Task set –
a. According to the Roderick Johnson profile, which team selected him in the 2017 NFL draft?
b. Repeat the Roderick Johnson profile word for word, starting at "Personal information" and ending at "160th overall pick)".

Personal information
- Born: November 28, 1995 (age 30) St. Louis, Missouri, U.S.
- Listed height: 6 ft 7 in (2.01 m)
- Listed weight: 301 lb (137 kg)

Career information
- High school: Hazelwood Central (Florissant, Missouri)
- College: Florida State (2014–2016)
- NFL draft: 2017 (5th round, 160th overall pick)

Career history
- Cleveland Browns (2017); Houston Texans (2018–2020); Miami Dolphins (2021); Kansas City Chiefs (2021–2022)*; Philadelphia Eagles (2022–2023);
- * Offseason or practice squad member only

Awards and highlights
- First-team All-American (2016); 2× First-team All-ACC (2015, 2016); Jacobs Blocking Trophy (2015);

Career NFL statistics
- Games played: 29
- Games started: 6
- Stats at Pro Football Reference

= Roderick Johnson =

American football player (born 1995)

Roderick Johnson (born November 28, 1995) is an American former professional football player who was an offensive tackle in the National Football League (NFL). He played college football for the Florida State Seminoles, and was selected by the Cleveland Browns in the fifth round of 2017 NFL draft.

==Early life==
Johnson attended Hazelwood Central High School in Florissant, Missouri, where he played high school football. He was rated as a four-star recruit and was considered among the top offensive tackles in his class. He committed to Florida State University to play college football.

Stored data –
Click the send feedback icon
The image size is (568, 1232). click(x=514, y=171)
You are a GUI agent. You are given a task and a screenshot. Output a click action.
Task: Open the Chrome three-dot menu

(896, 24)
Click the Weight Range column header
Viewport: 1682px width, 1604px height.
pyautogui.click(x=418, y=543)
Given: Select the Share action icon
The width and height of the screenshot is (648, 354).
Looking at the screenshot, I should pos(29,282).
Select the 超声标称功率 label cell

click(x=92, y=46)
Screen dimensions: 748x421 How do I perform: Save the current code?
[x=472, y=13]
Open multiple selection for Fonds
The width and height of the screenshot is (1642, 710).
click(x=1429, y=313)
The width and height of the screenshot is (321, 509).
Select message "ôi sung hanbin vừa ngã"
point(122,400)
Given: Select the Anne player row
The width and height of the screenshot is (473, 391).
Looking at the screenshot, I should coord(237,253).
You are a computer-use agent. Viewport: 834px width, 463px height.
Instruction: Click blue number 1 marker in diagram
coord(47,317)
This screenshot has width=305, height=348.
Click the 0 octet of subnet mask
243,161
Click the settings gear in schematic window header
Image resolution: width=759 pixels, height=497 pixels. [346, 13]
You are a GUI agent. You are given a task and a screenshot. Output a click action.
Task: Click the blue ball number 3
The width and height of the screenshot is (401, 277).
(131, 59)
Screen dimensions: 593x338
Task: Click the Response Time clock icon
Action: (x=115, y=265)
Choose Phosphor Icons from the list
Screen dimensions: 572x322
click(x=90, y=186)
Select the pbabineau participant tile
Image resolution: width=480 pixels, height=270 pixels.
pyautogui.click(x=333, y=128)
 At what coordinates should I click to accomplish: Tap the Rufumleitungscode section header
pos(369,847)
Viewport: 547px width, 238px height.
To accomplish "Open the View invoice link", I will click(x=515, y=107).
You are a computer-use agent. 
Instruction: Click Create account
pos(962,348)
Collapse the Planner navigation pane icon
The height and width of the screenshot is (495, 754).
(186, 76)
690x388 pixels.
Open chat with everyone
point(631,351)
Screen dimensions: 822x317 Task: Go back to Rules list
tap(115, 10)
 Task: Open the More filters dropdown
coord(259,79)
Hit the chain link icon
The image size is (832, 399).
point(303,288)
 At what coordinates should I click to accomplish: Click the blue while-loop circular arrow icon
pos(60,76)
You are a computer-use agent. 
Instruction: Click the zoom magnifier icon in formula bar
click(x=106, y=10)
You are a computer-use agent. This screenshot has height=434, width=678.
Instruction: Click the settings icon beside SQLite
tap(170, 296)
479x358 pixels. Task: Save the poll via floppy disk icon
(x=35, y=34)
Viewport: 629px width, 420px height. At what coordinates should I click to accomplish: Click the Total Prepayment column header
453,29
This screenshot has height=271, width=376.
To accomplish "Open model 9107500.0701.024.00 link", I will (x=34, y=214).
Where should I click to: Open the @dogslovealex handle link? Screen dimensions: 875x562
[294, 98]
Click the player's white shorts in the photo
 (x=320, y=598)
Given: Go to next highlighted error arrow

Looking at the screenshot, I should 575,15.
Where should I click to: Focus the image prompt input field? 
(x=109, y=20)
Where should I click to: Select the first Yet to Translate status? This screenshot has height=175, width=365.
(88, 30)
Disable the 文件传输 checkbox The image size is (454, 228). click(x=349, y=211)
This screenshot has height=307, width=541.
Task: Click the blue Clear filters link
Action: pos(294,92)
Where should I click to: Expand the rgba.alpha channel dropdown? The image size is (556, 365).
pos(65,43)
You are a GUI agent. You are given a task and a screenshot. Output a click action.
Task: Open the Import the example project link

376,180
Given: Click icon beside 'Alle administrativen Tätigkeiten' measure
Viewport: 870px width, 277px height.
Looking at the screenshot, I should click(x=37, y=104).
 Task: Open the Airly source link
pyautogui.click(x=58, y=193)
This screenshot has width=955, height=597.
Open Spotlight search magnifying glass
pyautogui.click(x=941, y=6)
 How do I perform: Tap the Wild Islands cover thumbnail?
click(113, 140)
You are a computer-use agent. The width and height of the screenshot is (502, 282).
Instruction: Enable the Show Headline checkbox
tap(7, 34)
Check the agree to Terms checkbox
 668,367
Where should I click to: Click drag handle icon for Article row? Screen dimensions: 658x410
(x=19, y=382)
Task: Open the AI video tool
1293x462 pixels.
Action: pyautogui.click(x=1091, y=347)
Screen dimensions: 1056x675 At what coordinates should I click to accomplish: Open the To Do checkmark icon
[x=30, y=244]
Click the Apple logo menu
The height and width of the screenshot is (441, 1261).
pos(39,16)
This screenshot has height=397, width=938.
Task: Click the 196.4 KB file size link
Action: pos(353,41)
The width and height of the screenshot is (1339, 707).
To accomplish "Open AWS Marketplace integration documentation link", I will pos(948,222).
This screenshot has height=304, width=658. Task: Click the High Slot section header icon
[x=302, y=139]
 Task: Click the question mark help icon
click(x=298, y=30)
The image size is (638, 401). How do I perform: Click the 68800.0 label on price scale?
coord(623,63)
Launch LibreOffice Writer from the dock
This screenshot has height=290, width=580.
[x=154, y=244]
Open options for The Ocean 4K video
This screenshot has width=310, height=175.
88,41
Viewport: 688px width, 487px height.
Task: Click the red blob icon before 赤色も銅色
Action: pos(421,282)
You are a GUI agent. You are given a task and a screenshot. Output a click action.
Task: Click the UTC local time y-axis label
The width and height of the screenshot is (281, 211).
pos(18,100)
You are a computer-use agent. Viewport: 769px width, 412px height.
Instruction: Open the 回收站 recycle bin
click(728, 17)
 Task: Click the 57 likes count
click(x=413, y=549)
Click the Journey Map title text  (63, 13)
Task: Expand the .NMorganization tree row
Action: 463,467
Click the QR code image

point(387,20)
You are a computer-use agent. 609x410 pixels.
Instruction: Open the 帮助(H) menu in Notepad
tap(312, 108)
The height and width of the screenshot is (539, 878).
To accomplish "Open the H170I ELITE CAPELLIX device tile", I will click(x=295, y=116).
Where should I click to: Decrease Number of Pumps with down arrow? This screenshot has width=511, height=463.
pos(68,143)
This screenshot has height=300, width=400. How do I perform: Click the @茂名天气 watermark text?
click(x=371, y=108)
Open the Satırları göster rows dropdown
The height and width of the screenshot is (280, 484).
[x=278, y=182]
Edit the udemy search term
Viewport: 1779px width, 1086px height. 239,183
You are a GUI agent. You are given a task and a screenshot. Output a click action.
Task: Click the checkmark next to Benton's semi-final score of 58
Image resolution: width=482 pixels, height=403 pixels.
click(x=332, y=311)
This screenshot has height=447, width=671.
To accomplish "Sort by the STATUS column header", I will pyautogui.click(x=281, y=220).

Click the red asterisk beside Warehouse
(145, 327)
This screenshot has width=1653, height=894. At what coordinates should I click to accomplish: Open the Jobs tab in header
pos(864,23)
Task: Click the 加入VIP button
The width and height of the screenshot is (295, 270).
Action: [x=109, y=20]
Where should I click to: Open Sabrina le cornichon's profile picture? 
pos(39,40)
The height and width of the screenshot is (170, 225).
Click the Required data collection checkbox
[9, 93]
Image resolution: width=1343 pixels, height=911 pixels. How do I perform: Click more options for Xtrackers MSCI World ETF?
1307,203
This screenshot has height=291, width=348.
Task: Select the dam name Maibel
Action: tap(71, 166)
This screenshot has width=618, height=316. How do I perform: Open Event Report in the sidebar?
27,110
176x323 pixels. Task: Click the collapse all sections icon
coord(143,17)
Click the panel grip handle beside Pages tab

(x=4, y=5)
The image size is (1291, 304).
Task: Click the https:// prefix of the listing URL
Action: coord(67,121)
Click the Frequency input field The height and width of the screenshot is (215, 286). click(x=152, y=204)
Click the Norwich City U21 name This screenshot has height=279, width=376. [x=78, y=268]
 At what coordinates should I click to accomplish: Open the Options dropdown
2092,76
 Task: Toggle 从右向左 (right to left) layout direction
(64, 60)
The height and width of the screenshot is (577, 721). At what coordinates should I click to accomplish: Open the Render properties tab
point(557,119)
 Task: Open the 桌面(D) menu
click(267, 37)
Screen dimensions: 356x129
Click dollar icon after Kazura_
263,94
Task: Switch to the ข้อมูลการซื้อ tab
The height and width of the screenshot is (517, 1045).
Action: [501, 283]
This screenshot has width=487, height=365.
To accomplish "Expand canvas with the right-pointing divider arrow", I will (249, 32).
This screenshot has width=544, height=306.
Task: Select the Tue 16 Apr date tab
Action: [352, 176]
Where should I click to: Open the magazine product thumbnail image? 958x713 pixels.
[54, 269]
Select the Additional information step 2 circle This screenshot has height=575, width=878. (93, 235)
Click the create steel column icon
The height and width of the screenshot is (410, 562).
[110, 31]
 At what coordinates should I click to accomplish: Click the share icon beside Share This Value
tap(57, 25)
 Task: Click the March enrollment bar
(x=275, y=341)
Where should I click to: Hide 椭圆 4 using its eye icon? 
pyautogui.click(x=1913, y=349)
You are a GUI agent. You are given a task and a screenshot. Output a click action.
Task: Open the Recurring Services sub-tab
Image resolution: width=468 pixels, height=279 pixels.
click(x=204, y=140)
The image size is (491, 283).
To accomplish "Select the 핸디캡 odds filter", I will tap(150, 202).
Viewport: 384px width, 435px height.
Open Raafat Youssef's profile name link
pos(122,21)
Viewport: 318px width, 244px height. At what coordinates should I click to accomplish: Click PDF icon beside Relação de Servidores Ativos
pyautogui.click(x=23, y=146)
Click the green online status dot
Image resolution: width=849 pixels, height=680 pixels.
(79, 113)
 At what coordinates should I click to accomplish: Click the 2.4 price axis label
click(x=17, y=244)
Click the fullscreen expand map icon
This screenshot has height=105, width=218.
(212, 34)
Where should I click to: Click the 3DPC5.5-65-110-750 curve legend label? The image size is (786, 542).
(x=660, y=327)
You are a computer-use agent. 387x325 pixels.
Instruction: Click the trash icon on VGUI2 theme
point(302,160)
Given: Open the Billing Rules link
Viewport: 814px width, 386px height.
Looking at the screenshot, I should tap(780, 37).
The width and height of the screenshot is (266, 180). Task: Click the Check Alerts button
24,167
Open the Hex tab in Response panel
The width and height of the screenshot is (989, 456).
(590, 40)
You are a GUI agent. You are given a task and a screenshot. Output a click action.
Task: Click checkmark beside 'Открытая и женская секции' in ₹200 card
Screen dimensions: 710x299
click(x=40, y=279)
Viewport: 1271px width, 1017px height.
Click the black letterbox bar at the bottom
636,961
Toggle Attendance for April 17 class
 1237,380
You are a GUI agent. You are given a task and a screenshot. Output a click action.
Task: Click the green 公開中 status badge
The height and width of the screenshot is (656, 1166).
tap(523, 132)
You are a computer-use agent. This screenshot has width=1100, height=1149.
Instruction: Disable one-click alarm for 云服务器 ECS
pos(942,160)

Solutions by task –
a. The Cleveland Browns.

b.
Personal information
- Born: November 28, 1995 (age 30) St. Louis, Missouri, U.S.
- Listed height: 6 ft 7 in (2.01 m)
- Listed weight: 301 lb (137 kg)

Career information
- High school: Hazelwood Central (Florissant, Missouri)
- College: Florida State (2014–2016)
- NFL draft: 2017 (5th round, 160th overall pick)